_REQUIREMENT:_
Every line from the one with "957x808 pixels." to the one with "You are a computer-use agent. 1568x658", including those two, is to be copied exactly; all other lines of the entries below are left out.

_ENTRIES PROVIDED:_
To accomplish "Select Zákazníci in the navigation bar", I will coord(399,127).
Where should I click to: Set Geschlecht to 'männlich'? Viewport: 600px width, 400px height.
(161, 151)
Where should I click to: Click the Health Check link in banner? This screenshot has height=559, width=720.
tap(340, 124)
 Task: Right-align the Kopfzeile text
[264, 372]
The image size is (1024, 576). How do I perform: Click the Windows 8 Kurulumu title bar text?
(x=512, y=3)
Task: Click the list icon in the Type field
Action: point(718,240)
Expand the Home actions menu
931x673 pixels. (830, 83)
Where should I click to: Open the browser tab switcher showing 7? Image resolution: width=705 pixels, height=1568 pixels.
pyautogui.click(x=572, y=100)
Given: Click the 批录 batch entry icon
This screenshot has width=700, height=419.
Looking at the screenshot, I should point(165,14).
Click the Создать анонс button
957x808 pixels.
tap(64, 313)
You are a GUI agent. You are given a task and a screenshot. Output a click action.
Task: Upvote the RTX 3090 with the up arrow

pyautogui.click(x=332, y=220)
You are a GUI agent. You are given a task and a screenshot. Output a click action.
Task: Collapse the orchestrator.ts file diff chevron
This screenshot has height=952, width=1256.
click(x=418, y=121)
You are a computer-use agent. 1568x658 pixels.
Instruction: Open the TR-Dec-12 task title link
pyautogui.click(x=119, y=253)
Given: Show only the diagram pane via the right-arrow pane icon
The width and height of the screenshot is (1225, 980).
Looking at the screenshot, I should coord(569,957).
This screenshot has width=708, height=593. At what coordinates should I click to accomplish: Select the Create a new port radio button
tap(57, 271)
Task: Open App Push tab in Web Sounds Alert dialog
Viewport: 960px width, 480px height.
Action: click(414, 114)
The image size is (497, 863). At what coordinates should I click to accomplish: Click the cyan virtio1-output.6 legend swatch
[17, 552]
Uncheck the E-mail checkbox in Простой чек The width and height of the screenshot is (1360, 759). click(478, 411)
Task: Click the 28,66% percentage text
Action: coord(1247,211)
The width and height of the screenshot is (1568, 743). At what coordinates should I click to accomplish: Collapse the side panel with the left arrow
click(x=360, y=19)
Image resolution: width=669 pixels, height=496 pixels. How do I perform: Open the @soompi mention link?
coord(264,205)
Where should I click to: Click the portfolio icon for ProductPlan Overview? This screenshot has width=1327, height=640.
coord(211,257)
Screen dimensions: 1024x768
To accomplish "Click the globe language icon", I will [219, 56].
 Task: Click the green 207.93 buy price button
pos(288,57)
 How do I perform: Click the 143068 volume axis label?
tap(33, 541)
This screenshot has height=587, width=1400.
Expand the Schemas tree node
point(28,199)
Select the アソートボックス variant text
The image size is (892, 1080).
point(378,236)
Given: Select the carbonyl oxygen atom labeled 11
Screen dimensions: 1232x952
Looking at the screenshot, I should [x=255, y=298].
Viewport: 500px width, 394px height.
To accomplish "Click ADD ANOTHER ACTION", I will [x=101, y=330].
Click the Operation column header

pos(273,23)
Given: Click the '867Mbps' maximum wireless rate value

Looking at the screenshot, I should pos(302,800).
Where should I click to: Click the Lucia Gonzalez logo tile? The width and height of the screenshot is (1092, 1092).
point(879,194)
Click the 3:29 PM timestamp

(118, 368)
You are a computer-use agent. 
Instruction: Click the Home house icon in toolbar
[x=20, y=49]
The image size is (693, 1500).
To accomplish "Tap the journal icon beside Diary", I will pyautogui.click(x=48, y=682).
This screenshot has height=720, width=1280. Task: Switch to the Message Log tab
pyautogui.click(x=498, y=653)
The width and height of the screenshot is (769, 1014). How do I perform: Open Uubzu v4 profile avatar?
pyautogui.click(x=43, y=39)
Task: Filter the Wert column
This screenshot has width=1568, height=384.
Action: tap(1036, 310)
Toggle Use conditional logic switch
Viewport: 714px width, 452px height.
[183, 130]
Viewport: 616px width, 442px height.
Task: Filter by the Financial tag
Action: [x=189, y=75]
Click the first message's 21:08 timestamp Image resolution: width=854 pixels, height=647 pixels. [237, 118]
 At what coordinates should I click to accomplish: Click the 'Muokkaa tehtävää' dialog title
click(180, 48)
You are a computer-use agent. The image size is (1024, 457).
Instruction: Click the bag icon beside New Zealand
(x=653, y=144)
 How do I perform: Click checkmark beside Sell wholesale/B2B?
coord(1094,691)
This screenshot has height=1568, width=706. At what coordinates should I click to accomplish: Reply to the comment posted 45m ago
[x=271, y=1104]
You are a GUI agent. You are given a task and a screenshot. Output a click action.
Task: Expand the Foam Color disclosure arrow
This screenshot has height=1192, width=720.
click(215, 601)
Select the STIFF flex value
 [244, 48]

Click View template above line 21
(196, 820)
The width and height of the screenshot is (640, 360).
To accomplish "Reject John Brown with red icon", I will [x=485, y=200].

_OUTPUT OF THE EXERCISE:_
957x808 pixels.
tap(64, 313)
You are a GUI agent. You are given a task and a screenshot. Output a click action.
Task: Upvote the RTX 3090 with the up arrow

pyautogui.click(x=332, y=220)
You are a GUI agent. You are given a task and a screenshot. Output a click action.
Task: Collapse the orchestrator.ts file diff chevron
This screenshot has height=952, width=1256.
click(x=418, y=121)
You are a computer-use agent. 1568x658 pixels.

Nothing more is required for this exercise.